Modelling Turbulent Flows near Coastal Structures Using Various Turbulence Models

Introduction. The reduction in beach width due to erosion is a significant issue that can either be mitigated or exacerbated by coastal protection structures. Modelling breaking waves near the coast and around coastal structures can be used to determine their impact on the dynamics of the coastal zone. The objective of this study is to model and analyze the dynamics of turbulent structures around a single breakwater, obtained using two turbulence modelling schemes: RANS and LES.
Materials and Methods. Turbulence induced by breaking waves was investigated. The modelling was based on bathymetric measurements conducted along the Azov Sea coast and a three-dimensional wave hydrodynamics model supplemented with various turbulence calculation configurations.
Results. Modelling results of wave processes generating turbulent flows in the presence of coastal protection structures using different turbulence models were obtained. Results obtained based on Reynolds-averaged Navier-Stokes (RANS) equations are compared with the results of Large Eddy Simulation (LES) approach with Smagorinsky dynamic subgrid-scale model (DSM).
Discussion and Conclusions. The results showed that wave heights simulated by LES were higher than those simulated by RANS in the front and leeward regions of the coastal protection structure and were lower in its upper part. Thus, according to LES, a greater amount of wave energy was preserved after passing over the breakwater. Velocity vectors of the water medium showed the formation of a vortex when LES was used, whereas no evidence of such turbulent vortices was detected in the case of RANS, confirming the better performance of LES for turbulence modelling in the coastal zone. According to the presented results, LES is the preferred tool for generating turbulence under incoming wave conditions in engineering practices.

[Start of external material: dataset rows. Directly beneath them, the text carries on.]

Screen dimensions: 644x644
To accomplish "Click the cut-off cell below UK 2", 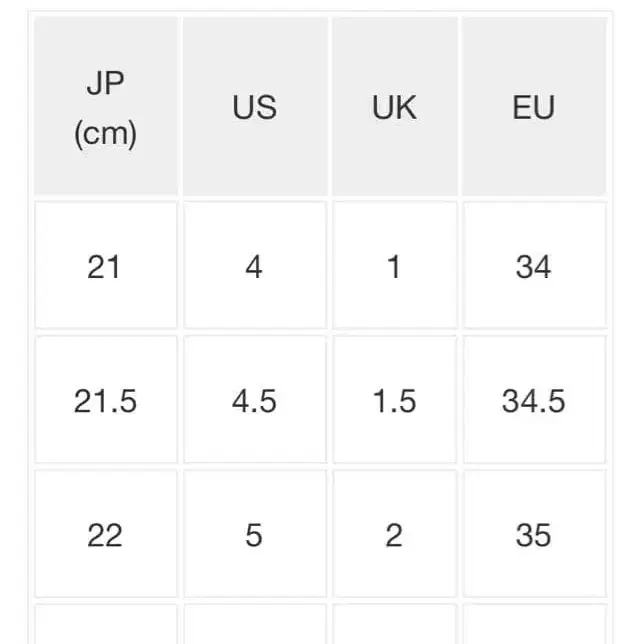I will (394, 625).
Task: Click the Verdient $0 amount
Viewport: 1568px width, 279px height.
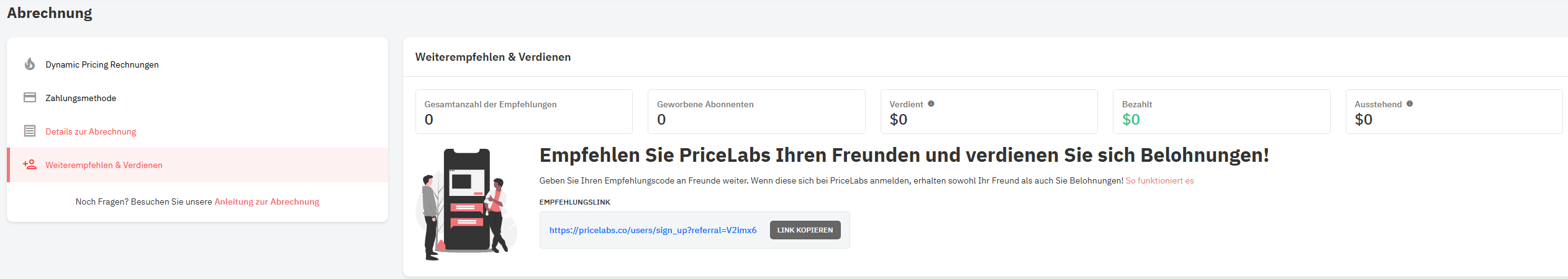Action: [898, 120]
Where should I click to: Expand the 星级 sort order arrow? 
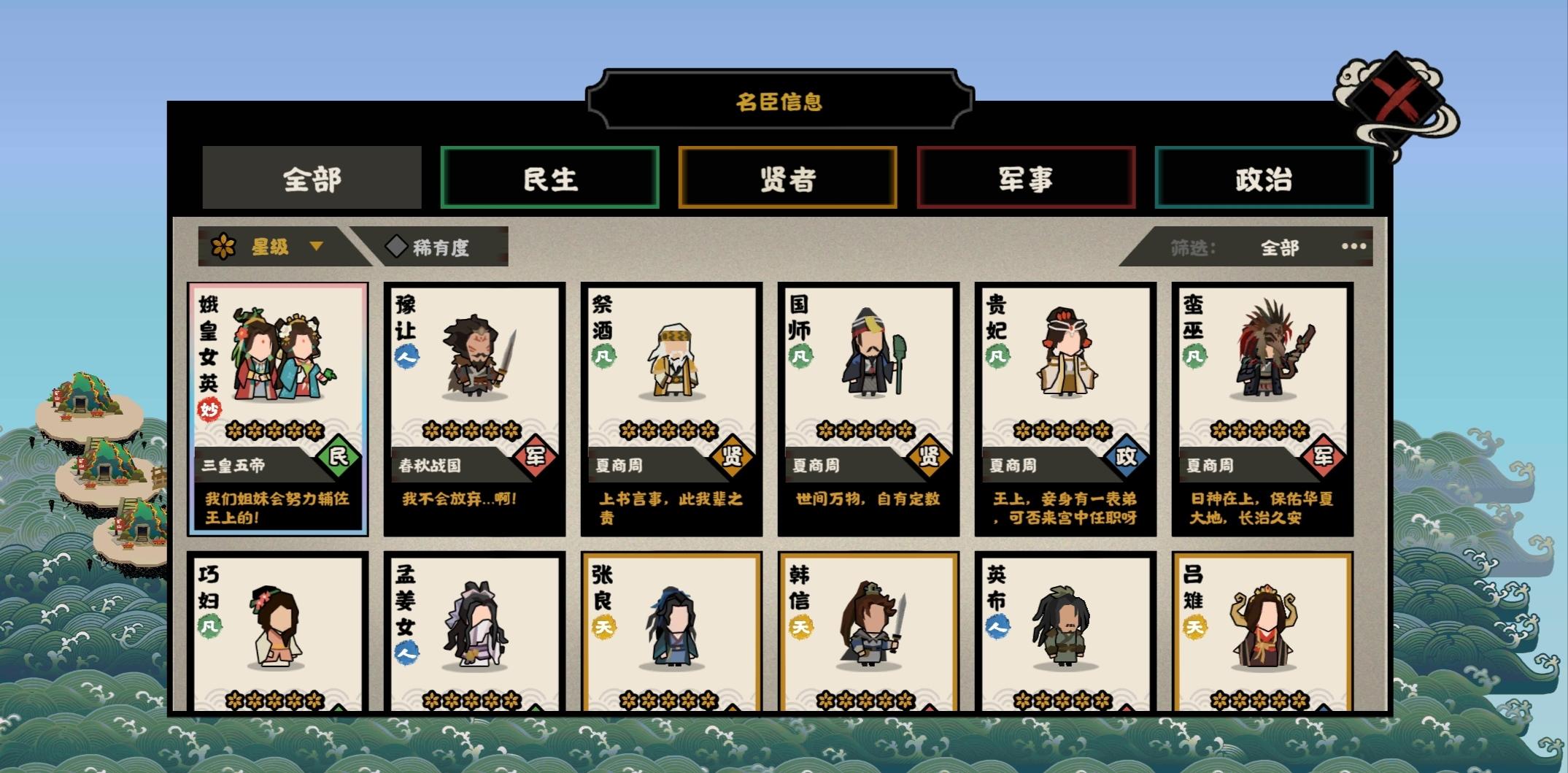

1. Alekseenko Е., Roux B., Sukhinov А., Kotarba R., Fougere D. Coastal hydrodynamics in a windy lagoon. Nonlinear Processes in Geophysics. 2013;20(2):189–198. (In Russ.). https://doi.org/10.1016/j.compfluid.2013.02.003

2. Chang Y.S., Hanes D.M. (2004) Suspended sediment and hydrodynamics above mildly sloped long wave ripples. Journal of Geophysical Research – Oceans. 2004;109:07022. http://doi.org/10.1029/2003JC001900

3. Higuera P., Lara J.L., Losada I.J. Three-dimensional interaction of waves and porous coastal structures using OpenFOAM. Part I: Formulation and validation. Coast Engineering. 2014;83:243–258. https://doi.org/10.1016/j.coastaleng.2013.08.010

4. Kim Y., Zhou Z., Hsu T.-J., Puleo J.A. Large eddy simulation of dam-break-driven swash on a rough-planar beach. Journal Geophys Res-Oceans. 2017;122(2):1274–1296. https://doi.org/10.1002/2016JC012366

5. Lubin P., Vincent S., Abadie S., Caltagirone J.-P. Three-dimensional large eddy simulation of air entrainment under plunging breaking waves. Coast Engineering. 2006;53(8):631–655. https://doi.org/10.1016/j.coastaleng.2006.01.001

6. Miquel A.M., Kamath A., Chella M.A., Archetti R., Bihs H. Analysis of different methods for wave generation and absorption in a CFD-based numerical wave tank. Journal of Marine Science and Engineering. 2018;6:1–21. https://doi.org/10.3390/jmse6020073

7. Protsenko S., Sukhinova T. Mathematical modelling of wave processes and transport of bottom materials in coastal water areas taking into account coastal structures. MATEC Web of Conferences. 2017;132:04002.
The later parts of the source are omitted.